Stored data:
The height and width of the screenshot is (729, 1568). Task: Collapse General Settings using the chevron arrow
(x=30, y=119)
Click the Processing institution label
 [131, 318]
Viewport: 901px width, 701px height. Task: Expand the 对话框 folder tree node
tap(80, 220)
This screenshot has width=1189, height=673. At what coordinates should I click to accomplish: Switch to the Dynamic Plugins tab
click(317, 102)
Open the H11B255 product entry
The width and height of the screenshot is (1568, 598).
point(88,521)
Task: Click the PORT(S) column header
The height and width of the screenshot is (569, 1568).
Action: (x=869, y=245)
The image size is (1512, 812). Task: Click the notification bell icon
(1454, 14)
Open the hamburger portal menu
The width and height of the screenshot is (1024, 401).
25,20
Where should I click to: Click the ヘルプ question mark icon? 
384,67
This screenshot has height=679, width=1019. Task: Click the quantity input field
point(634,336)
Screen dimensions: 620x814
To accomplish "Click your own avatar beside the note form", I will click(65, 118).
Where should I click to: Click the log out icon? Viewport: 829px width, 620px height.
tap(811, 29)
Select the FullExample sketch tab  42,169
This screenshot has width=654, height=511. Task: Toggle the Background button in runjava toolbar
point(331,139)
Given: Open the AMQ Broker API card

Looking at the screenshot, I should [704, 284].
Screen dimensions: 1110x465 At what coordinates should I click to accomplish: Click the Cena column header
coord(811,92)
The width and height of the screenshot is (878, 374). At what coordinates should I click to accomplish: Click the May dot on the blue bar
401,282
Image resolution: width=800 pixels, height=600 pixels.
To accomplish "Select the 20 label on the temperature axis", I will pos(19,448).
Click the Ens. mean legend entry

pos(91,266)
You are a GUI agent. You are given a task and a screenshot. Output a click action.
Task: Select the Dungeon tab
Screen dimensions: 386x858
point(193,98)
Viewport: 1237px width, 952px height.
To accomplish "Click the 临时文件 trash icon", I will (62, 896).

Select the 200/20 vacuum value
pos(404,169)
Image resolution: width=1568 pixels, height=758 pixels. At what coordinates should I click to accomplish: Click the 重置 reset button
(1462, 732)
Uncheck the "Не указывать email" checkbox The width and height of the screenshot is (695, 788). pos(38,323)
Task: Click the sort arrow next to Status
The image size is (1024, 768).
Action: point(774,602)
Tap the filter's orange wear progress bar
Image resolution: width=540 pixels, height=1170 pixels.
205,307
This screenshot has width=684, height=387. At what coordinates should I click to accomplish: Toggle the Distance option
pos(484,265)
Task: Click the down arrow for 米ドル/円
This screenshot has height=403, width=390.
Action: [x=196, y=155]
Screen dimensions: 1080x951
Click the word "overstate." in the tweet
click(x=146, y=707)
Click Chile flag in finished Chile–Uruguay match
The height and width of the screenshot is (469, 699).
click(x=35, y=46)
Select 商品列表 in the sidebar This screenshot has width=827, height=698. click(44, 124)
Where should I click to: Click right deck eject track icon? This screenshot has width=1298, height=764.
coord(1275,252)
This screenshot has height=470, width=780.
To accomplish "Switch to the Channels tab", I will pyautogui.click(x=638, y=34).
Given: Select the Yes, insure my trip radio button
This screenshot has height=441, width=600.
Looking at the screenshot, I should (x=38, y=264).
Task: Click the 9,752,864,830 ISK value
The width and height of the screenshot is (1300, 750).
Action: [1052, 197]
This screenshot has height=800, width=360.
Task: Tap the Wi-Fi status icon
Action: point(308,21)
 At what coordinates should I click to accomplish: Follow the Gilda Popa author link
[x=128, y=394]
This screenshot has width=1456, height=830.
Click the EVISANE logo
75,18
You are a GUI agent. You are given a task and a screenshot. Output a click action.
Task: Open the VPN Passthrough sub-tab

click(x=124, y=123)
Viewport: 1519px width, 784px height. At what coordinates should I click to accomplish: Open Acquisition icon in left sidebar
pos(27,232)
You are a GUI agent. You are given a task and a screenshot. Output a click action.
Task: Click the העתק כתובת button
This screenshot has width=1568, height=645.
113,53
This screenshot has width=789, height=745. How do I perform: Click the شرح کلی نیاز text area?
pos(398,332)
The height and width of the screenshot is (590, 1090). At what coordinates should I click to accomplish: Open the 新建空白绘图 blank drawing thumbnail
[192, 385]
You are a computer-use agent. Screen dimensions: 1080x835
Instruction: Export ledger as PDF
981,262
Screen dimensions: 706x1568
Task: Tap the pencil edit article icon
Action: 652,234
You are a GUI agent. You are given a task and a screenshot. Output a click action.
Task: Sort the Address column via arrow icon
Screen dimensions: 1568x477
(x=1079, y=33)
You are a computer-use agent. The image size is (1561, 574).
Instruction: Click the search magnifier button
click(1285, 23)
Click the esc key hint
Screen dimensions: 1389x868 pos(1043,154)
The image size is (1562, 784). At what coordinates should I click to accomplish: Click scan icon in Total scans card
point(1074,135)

ACTION ITEM: The entries above should be repeated exactly, every one of them.

EXERCISE RESPONSE:
The height and width of the screenshot is (729, 1568). Task: Collapse General Settings using the chevron arrow
(x=30, y=119)
Click the Processing institution label
 [131, 318]
Viewport: 901px width, 701px height. Task: Expand the 对话框 folder tree node
tap(80, 220)
This screenshot has width=1189, height=673. At what coordinates should I click to accomplish: Switch to the Dynamic Plugins tab
click(317, 102)
Open the H11B255 product entry
The width and height of the screenshot is (1568, 598).
point(88,521)
Task: Click the PORT(S) column header
The height and width of the screenshot is (569, 1568).
Action: (x=869, y=245)
The image size is (1512, 812). Task: Click the notification bell icon
(1454, 14)
Open the hamburger portal menu
The width and height of the screenshot is (1024, 401).
25,20
Where should I click to: Click the ヘルプ question mark icon? 
384,67
This screenshot has height=679, width=1019. Task: Click the quantity input field
point(634,336)
Screen dimensions: 620x814
To accomplish "Click your own avatar beside the note form", I will click(65, 118).
Where should I click to: Click the log out icon? Viewport: 829px width, 620px height.
tap(811, 29)
Select the FullExample sketch tab  42,169
This screenshot has width=654, height=511. Task: Toggle the Background button in runjava toolbar
point(331,139)
Given: Open the AMQ Broker API card

Looking at the screenshot, I should [704, 284].
Screen dimensions: 1110x465 At what coordinates should I click to accomplish: Click the Cena column header
coord(811,92)
The width and height of the screenshot is (878, 374). At what coordinates should I click to accomplish: Click the May dot on the blue bar
401,282
Image resolution: width=800 pixels, height=600 pixels.
To accomplish "Select the 20 label on the temperature axis", I will pos(19,448).
Click the Ens. mean legend entry

pos(91,266)
You are a GUI agent. You are given a task and a screenshot. Output a click action.
Task: Select the Dungeon tab
Screen dimensions: 386x858
point(193,98)
Viewport: 1237px width, 952px height.
To accomplish "Click the 临时文件 trash icon", I will (62, 896).

Select the 200/20 vacuum value
pos(404,169)
Image resolution: width=1568 pixels, height=758 pixels. At what coordinates should I click to accomplish: Click the 重置 reset button
(1462, 732)
Uncheck the "Не указывать email" checkbox The width and height of the screenshot is (695, 788). pos(38,323)
Task: Click the sort arrow next to Status
The image size is (1024, 768).
Action: point(774,602)
Tap the filter's orange wear progress bar
Image resolution: width=540 pixels, height=1170 pixels.
205,307
This screenshot has width=684, height=387. At what coordinates should I click to accomplish: Toggle the Distance option
pos(484,265)
Task: Click the down arrow for 米ドル/円
This screenshot has height=403, width=390.
Action: [x=196, y=155]
Screen dimensions: 1080x951
Click the word "overstate." in the tweet
click(x=146, y=707)
Click Chile flag in finished Chile–Uruguay match
The height and width of the screenshot is (469, 699).
click(x=35, y=46)
Select 商品列表 in the sidebar This screenshot has width=827, height=698. click(44, 124)
Where should I click to: Click right deck eject track icon? This screenshot has width=1298, height=764.
coord(1275,252)
This screenshot has height=470, width=780.
To accomplish "Switch to the Channels tab", I will pyautogui.click(x=638, y=34).
Given: Select the Yes, insure my trip radio button
This screenshot has height=441, width=600.
Looking at the screenshot, I should (x=38, y=264).
Task: Click the 9,752,864,830 ISK value
The width and height of the screenshot is (1300, 750).
Action: [1052, 197]
This screenshot has height=800, width=360.
Task: Tap the Wi-Fi status icon
Action: point(308,21)
 At what coordinates should I click to accomplish: Follow the Gilda Popa author link
[x=128, y=394]
This screenshot has width=1456, height=830.
Click the EVISANE logo
75,18
You are a GUI agent. You are given a task and a screenshot. Output a click action.
Task: Open the VPN Passthrough sub-tab

click(x=124, y=123)
Viewport: 1519px width, 784px height. At what coordinates should I click to accomplish: Open Acquisition icon in left sidebar
pos(27,232)
You are a GUI agent. You are given a task and a screenshot. Output a click action.
Task: Click the העתק כתובת button
This screenshot has width=1568, height=645.
113,53
This screenshot has width=789, height=745. How do I perform: Click the شرح کلی نیاز text area?
pos(398,332)
The height and width of the screenshot is (590, 1090). At what coordinates should I click to accomplish: Open the 新建空白绘图 blank drawing thumbnail
[192, 385]
You are a computer-use agent. Screen dimensions: 1080x835
Instruction: Export ledger as PDF
981,262
Screen dimensions: 706x1568
Task: Tap the pencil edit article icon
Action: 652,234
You are a GUI agent. You are given a task and a screenshot. Output a click action.
Task: Sort the Address column via arrow icon
Screen dimensions: 1568x477
(x=1079, y=33)
You are a computer-use agent. The image size is (1561, 574).
Instruction: Click the search magnifier button
click(1285, 23)
Click the esc key hint
Screen dimensions: 1389x868 pos(1043,154)
The image size is (1562, 784). At what coordinates should I click to accomplish: Click scan icon in Total scans card
point(1074,135)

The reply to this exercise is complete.